Degree focuses on Latin American architecture and expression
The undergraduate degree in art is an established degree at the University, but a new twist has been implemented, after an art history emphasis was added during
the summer.
Associate professor of art Richard Phillips said the new track focuses heavily on the study of Latin American art and architecture.
“In this new degree, the students take several studio art courses so that means they understand what it means to be an artist, empathize with artists, and also be able to analyze art,” Phillips said. “We have always had a demand (for the track) and we wanted to take that demand and provide students with this opportunity.”
Phillips finished the course list that added the art history emphasis in 2009; the change was then approved by the University’s curriculum committee in early 2011 and afterward by President Robert Nelsen and VP for Academic Affairs and Provost Havidan Rodriguez.
“When I started coming up with these proposals around the year 2008, it took three years to put it all together,” Phillips recalled. “We can focus on one (topic of art history) really well that the students are interested in and we can do better than other flagship universities by making it stronger. Those universities usually only dedicate two faculty members to Latin American art history while we dedicate three.”
Carlos de Souza and Robert Bradley are associate professors involved with the art major. Along with Phillips, the three are experts on different time periods of Latin American art history.
“The major has a concentration in Latin American art because we have a population here that is very much Latino,” de Souza said. “We have classes on Latino art, and architecture, from the beginning of Mexican art in the pre-colonial times to the post-modern art.”
The degree requires a minimum of 127 hours to graduate, with 24 hours focused on upper-division art history courses.
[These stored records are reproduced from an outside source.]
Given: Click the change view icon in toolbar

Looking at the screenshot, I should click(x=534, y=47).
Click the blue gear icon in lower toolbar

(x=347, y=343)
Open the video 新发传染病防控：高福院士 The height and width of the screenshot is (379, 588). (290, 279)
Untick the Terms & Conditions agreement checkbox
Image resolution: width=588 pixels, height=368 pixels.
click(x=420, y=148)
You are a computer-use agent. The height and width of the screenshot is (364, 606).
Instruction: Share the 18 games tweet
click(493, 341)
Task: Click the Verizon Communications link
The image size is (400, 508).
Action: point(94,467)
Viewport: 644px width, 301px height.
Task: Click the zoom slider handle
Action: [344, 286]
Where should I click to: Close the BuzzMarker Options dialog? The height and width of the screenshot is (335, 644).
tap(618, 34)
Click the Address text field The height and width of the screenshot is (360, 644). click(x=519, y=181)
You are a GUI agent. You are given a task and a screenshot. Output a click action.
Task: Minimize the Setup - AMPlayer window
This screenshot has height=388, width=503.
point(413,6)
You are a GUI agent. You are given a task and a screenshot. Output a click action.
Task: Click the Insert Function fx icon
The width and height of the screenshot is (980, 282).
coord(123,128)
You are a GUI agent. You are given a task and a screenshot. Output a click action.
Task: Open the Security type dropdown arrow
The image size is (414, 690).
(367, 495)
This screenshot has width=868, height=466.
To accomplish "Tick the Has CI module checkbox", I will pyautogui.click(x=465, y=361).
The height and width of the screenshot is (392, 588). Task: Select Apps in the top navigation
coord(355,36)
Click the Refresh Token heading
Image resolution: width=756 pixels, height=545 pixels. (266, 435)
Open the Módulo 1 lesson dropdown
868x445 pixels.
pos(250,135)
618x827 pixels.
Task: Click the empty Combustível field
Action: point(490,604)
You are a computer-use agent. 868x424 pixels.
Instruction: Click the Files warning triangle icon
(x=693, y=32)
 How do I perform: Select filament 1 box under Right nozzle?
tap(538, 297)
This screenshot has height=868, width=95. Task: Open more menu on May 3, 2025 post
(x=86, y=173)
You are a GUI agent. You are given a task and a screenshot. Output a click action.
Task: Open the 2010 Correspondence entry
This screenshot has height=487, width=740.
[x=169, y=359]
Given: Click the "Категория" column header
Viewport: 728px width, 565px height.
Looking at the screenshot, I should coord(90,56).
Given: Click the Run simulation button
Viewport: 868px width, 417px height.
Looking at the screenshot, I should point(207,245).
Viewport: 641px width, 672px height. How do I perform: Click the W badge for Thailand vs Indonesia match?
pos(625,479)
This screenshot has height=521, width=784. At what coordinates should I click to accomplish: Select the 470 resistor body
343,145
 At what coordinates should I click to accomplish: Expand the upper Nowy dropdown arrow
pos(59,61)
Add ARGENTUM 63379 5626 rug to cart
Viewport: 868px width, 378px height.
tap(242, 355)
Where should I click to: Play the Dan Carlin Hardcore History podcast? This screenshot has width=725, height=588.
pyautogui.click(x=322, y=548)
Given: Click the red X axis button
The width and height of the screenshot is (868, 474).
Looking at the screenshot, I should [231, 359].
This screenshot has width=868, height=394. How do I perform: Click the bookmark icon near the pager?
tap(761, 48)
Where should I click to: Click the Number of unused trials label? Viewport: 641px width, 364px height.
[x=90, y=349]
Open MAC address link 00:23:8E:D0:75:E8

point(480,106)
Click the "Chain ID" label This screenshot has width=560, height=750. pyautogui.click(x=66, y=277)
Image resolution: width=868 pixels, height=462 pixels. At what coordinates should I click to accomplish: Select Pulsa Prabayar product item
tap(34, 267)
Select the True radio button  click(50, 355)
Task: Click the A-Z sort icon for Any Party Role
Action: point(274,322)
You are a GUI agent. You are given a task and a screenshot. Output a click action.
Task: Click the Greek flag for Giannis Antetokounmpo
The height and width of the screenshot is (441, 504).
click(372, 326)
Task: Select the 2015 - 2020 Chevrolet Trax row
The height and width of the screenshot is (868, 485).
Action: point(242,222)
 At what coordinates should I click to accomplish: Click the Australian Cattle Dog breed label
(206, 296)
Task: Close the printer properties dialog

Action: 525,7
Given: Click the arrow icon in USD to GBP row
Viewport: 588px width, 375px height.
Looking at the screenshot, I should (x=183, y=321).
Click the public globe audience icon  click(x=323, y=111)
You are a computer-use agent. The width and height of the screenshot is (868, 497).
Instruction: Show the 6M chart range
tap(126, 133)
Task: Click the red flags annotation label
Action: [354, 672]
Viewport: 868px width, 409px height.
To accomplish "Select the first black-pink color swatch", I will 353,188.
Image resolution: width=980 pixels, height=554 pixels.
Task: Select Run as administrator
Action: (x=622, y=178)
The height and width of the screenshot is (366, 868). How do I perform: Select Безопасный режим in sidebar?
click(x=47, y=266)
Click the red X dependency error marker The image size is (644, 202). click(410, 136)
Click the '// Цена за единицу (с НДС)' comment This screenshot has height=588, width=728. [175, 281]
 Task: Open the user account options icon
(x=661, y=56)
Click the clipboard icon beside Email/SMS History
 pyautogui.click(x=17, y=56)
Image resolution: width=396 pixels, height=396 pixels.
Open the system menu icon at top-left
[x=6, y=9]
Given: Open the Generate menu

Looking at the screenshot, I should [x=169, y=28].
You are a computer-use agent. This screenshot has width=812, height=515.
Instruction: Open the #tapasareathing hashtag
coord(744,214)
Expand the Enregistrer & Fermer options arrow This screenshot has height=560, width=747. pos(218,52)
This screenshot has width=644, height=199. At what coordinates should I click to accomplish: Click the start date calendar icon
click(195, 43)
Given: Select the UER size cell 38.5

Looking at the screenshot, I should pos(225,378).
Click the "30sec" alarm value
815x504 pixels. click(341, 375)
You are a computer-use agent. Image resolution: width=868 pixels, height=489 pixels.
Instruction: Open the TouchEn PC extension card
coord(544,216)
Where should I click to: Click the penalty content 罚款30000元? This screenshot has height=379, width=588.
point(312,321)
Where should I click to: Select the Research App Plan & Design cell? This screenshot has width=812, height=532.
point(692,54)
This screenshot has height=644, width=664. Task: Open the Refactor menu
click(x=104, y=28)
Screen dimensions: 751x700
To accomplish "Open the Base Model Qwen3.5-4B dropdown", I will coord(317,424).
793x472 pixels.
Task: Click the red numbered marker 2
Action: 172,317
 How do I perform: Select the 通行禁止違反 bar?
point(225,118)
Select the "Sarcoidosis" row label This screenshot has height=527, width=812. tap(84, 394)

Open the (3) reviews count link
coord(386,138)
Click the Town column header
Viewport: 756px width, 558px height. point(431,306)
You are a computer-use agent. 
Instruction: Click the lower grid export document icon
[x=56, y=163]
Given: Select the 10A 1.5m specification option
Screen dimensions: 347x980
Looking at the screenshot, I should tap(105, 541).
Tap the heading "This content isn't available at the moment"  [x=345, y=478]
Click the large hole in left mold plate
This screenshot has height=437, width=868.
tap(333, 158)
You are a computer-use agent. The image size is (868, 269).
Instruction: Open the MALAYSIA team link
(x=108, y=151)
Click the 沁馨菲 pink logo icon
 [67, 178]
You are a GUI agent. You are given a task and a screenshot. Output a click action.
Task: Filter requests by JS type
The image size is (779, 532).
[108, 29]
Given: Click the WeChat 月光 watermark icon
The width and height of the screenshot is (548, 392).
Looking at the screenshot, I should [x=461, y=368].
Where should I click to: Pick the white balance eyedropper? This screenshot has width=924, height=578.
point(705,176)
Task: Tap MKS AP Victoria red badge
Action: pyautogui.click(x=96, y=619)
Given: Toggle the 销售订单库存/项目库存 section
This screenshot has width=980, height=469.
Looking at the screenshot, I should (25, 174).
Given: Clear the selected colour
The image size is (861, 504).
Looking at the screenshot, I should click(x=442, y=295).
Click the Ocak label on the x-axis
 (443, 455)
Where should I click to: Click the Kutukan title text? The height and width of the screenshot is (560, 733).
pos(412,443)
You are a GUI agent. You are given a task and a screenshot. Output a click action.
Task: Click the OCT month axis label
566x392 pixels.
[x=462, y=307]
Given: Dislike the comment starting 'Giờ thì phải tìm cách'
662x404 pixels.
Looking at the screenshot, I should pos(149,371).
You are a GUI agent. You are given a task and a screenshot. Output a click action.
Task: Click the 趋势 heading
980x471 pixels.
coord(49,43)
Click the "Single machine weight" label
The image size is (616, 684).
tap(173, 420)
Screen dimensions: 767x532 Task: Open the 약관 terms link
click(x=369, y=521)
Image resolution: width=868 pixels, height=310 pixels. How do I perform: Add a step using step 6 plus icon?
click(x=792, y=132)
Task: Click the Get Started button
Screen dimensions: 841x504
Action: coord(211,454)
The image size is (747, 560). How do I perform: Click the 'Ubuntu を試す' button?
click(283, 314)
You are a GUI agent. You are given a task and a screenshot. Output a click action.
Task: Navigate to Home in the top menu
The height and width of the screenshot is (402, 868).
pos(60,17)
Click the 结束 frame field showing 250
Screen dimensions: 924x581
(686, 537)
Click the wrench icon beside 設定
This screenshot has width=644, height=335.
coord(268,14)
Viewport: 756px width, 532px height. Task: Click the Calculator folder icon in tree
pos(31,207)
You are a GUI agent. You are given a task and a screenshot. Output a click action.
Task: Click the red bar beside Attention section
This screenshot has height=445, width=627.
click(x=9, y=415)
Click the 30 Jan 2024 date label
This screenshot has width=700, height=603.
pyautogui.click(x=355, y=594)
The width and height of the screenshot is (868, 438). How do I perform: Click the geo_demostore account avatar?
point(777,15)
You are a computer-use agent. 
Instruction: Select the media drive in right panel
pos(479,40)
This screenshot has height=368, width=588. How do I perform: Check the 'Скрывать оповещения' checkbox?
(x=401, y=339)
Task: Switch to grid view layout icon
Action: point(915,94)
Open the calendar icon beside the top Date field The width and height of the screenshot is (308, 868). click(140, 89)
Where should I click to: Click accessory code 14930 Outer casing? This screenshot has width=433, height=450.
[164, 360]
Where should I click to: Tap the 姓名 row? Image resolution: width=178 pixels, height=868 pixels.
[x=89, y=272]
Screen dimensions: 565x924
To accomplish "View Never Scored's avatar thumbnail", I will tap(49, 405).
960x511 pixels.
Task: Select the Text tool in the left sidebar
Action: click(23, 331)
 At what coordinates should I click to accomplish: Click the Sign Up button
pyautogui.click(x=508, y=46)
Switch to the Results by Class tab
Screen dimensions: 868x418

The art history emphasis in the BA in art will allow a student who graduates with the degree the opportunity to become an art historian, art appraiser, art archivist or teacher, among other things.
“The uses of this type of profession here in the Valley are many; for example, one is that we are lacking people who understand art, who can put together shows, who can help our museums go forward, and I think that this type of degree will provide this profession,” said De Souza. “A person with a very good background in art history can work in pretty much any field
of culture.”
As of 2010, there are currently 446 undergraduate students studying art majors at the University. Jessica Meza is a junior and one of the two currently declared art history majors.
“I am glad that (the university) finally offers art history as a degree,” Meza said. “It’s hard to find an affordable university that offers this major. I am hoping to do research in the future as an art historian.”